++++ EXCERPTED PASSAGE
Sophie van der Sluis publishes in Plos Genetics

06 March 2013

Van der Sluis et al. propose new statistical tool that allows researchers to identify genes associated with multiple phenotypes

TATES: Efficient multivariate genotype-phenotype analysis for genome-wide association studies

Article in Plos Genetics

Genome-wide association (GWA) studies were designed to search the entire genome for genes that cause individual differences in phenotypes, with the ultimate aim to unravel the biological etiology of physical, medical, and psychological traits. The standard GWA analysis, however, is limited to the study of a single phenotype. Van der Sluis explains why this limitation may be the reason that GWA studies have been less successful in identifying causal genetic variants than was anticipated.

“Researchers generally think that the causes of psychiatric and psychological phenotypes are similar in mechanism to medical diseases. Like the medical disease pneumonia causes symptoms like coughing and fever, depression is believed to be a disease that causes symptoms like worrying, sleeplessness, agitation, loneliness, and sadness. Given this phenotypic model, in which one disorder causes a variety of symptoms, genes are believed to affect the probability to suffer from the general disorder depression. In practice, however, we observe striking differences between patients with the same depression diagnosis: some patients suffer from hyposomnia (sleeplessness), agitated mood, and lack of appetite, while others experience hypersomnia (excessive sleepiness), flat affect, and increased appetite. Such differences in symptomatology are difficult to explain in the standard depression model.‚

“Recently, colleagues at the UvA have therefore challenged this model. Angelique Cramer et al.
for example, argued that depression symptoms might not co-occur because they are all caused by the same psychological illness, but rather because they are mutually causative: worrying causes sleeplessness, lack of sleep causes agitation, agitation causes a bad mood and therefore social isolation, which in turn causes sadness. From this so-called network point-of-view, depression may not be a homogeneous disorder with respect to genetic etiology. Depression may actually be no more than a generic term for a collection of, genetically possibly unrelated, symptoms that often co-occur because they are causally related on a phenotypic level. If this network model is true, then researchers should not look for genes that cause individual differences in the liability to develop “depression‚. In contrast, they should look for genes that cause individual differences in the liability to develop the individual symptoms, while each symptom may be associated with a unique set of genes. Sleeplessness, appetite change, and feeling blue do not necessarily have a single (genetic) cause, as is the assumption under the standard depression model‚.
++++++++
++++ INFORMATION
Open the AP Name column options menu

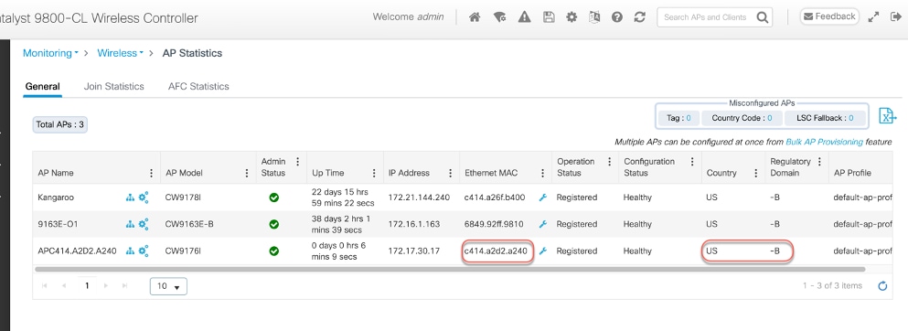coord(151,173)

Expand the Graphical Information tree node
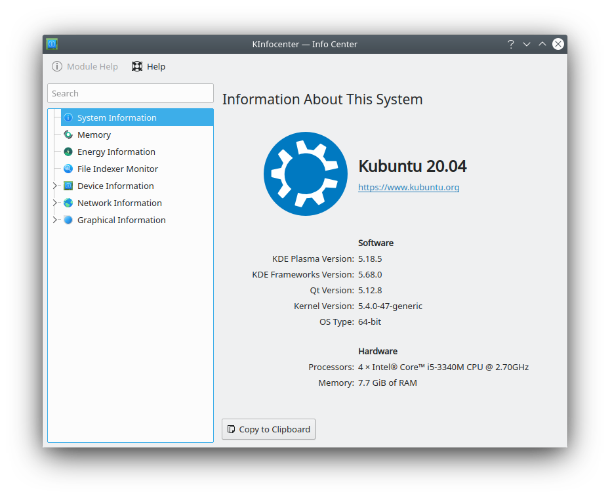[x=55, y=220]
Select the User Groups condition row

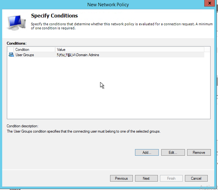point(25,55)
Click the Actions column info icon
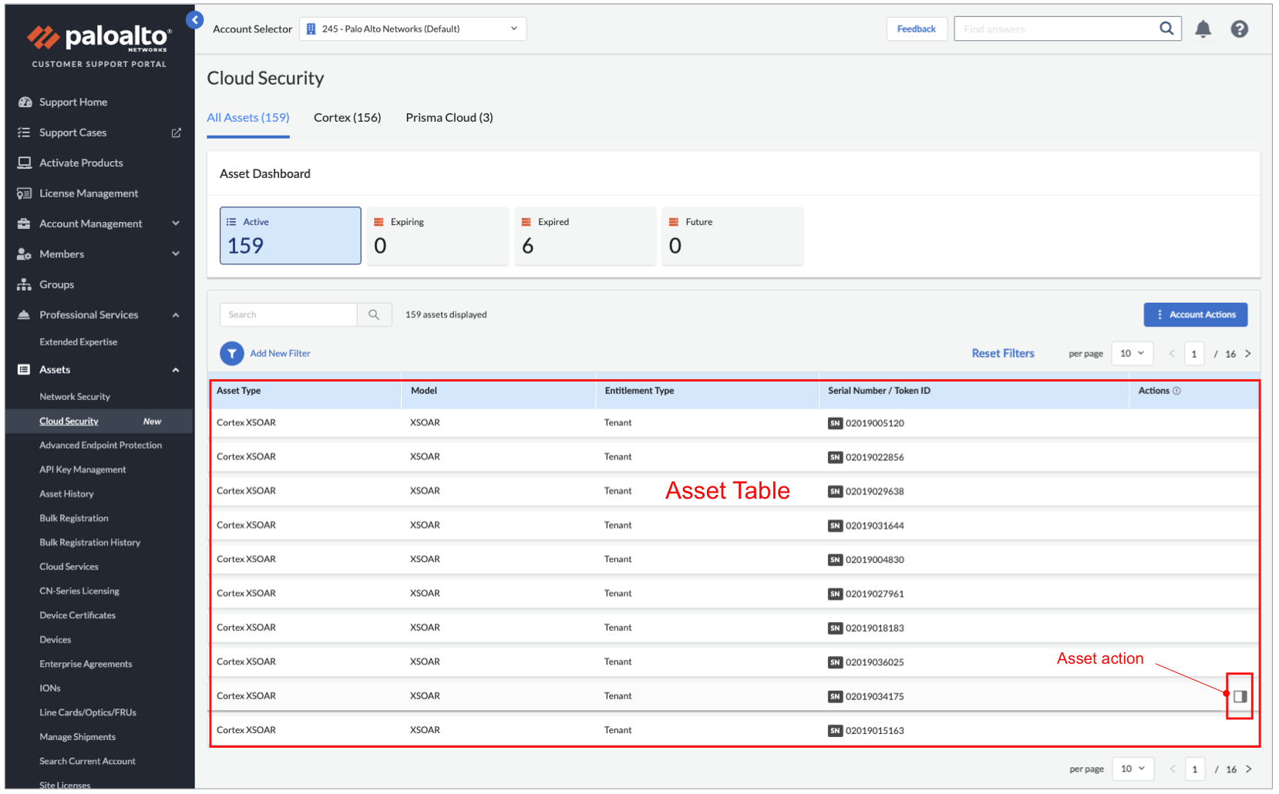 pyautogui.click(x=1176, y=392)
++++++++
++++ INFORMATION
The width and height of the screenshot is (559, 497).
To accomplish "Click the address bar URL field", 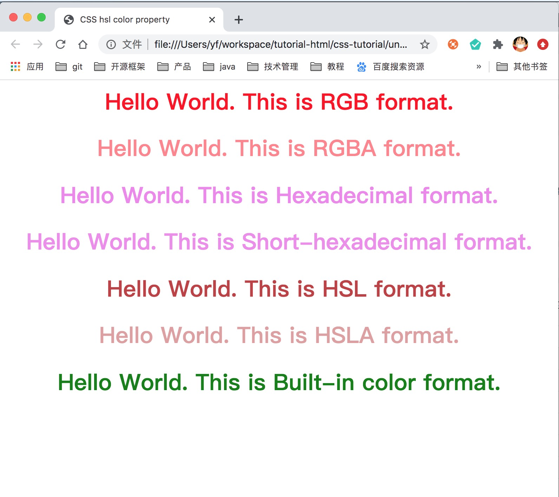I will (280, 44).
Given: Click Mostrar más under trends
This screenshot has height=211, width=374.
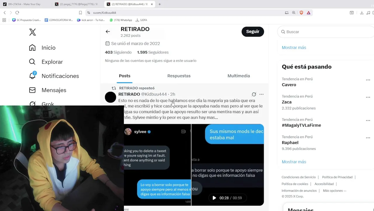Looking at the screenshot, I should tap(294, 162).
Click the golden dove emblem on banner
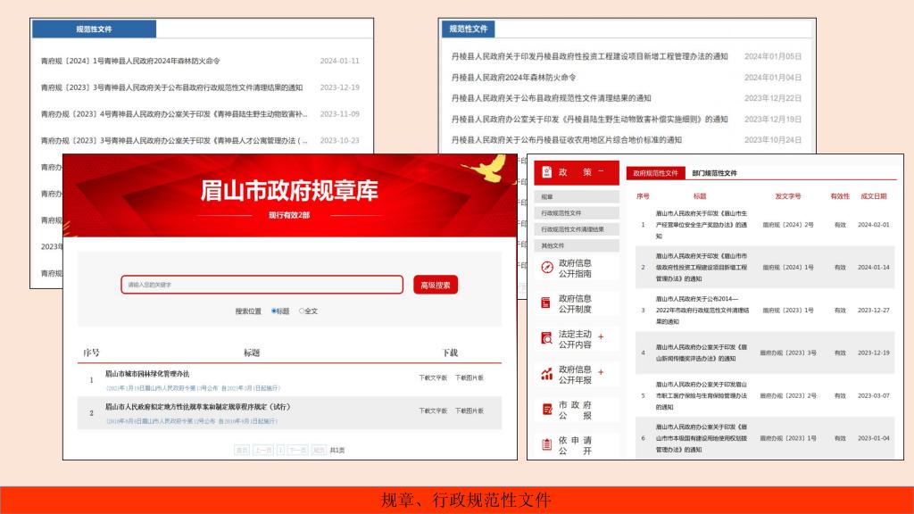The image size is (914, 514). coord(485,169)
++++++++
++++ INFORMATION
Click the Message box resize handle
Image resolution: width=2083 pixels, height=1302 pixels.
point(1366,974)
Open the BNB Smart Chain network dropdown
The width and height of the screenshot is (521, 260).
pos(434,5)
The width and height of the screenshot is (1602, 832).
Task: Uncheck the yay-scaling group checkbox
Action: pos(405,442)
++++++++
WORK INSTRUCTIONS
Write the next part of the news article on Sophie van der Sluis's TATES statistical tool, picking up after its final sentence.

ANSWER BOX
“Such more complex phenotypic models explain phenomena that the standard depression model cannot explain, like heterogeneity in expressed symptoms. However, the standard genetic methods and software for efficient GWA are not well suited to identify genes for multiple phenotypes (e.g. symptoms) of different genetic architecture. We therefore adjusted a method previously published by Li et al. to allow multivariate GWA analysis. Using extensive simulation, we show that our new method, which we call TATES (Trait-based Association Test that uses Extended Simes procedure) can identify genes that are related to one, some, or all of the phenotypes under study. TATES therefore provides a more comprehensive view of the genetic architecture of complex traits than does the standard univariate GWA analysis. In addition, TATES often has more statistical power to detect genes of small effect than standard multivariate analyses, like MANOVA. We, therefore, believe that TATES provides a viable and powerful new statistical tool for unraveling the biological etiology of complex traits‚.